Just out of the door, I stumble across two guys in matching shirts, with press passes around their necks. One of them holds a fancy camera. They have been hired by the university to make a video report of the night. “Speaking of filming”, one says, “We should get that on camera!” I divert from their camera to see what they’re looking at. Three giant mannequins are leaning toward an elderly lady. They are part of a continuous art performance, the so-called I-puppets. Extraterrestrial creatures exploring earth, with just one big eye to take it all in. Funny and terrifying at the same time.
“a watched kettle never boils”
I walk further, toward the Groningen museum, while reminding myself that whatever I do next time, I need to get a press pass…. and a fancy camera. I take the stairs to the room with a poetic and unpronounceable name: Coop Himmelb(l)au—named after an architectural design firm—and wait for the first lecture of tonight. The room quickly fills up with people, waiting for Prof. Douwe Draaisma, Heymans Professor in History of Psychology. The lecture focuses on time illusions: Why years seem to pass quicker when we grow older, and why “a watched kettle never boils”. When there is either a low or a high level of activity, the perceived duration of time seems to stretch. This is why police officers perceive the period they were hunting down a suspect in a car chase longer than it actually was. In contrast, time seems to fly when we grow older. In our twenties we can very well estimate the duration of 3 minutes. When people older than 60 estimate the duration of 3 minutes, they are on average 40 seconds off. Their internal (cell division) clock slows down, while all other clocks seem to be speeding up.
Anco (10 years old): “Can scientists explore whether or not God exists?”

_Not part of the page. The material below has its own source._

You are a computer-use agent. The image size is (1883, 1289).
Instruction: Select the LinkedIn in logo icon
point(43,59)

I have to rush to the Academy building. Here I join the “midnight mass” about religion. Anco (10 years old), just sent to bed by his parents, has asked if scientists can explore whether or not God exists. André Aleman, professor in Cognitive Neuropsychiatry talks about if religion is the product of our minds, and whether there exists a tension between religion and science. I learn that many brain areas are associated with religious experiences, which was discovered by (e.g.,) putting nuns in the MRI machine. Prof. Aleman states that we cannot prove whether our brains produce or perceive God. Science is concerned with systematic observations and facts. Apart from the observable world, there might be more than we can explore in a scientific manner… Who knows?

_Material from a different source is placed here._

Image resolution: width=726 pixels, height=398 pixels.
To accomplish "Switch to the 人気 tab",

After an interesting discussion, I have some time to look at the exhibits at the Academy building and talk to two researchers who demonstrate their research, in which they compare groups of children that are “at risk” of having dyslexia, because their parents also have this condition. In this study (in progress) they explore the difference between children that actually develop dyslexia, and those that do not. I briefly watch a student performing a rhyming task that is used in their study, and then I’m off.
Makes you laugh, then think
“Good for the environment and yourself”
My last stop is the Ig Nobel night at the church. The Ig Nobel Prizes honor achievements that first make people laugh, and then makes them think. Every September this is celebrated with a gala at Harvard’s Sanders Theatre. Tonight, we have our own mini Ig Nobel-night. Former prize winner Kees Moeliker is hosting the event, with help of referee Michael, who indicates when the time is up. I hear that a woman’s bra can be converted into a face mask (which could save lives in case of a disaster), and that mosquitoes are attracted to the smell of limburger cheese (which can help us combat malaria). Then it is time for the 24/7 lectures: a technical description in 24 seconds, then a simple description in 7 words. Dr. Ellen van der Werff and Prof. Linda Steg of our department compete against Dr. Christian Zuidema (spatial sciences) and Prof. Marcel Broersma (journalism). The advantage of the 7-word summary is that it is understandable for a broad audience, such as “Environmental-identity: good for the environment and yourself” (Dr. van der Werff) and “Environmental factors determine if environmental-values influence behavior” (Prof. Steg). Good 7-word summaries indeed, because the applause meter shows an advantage for both psychologists!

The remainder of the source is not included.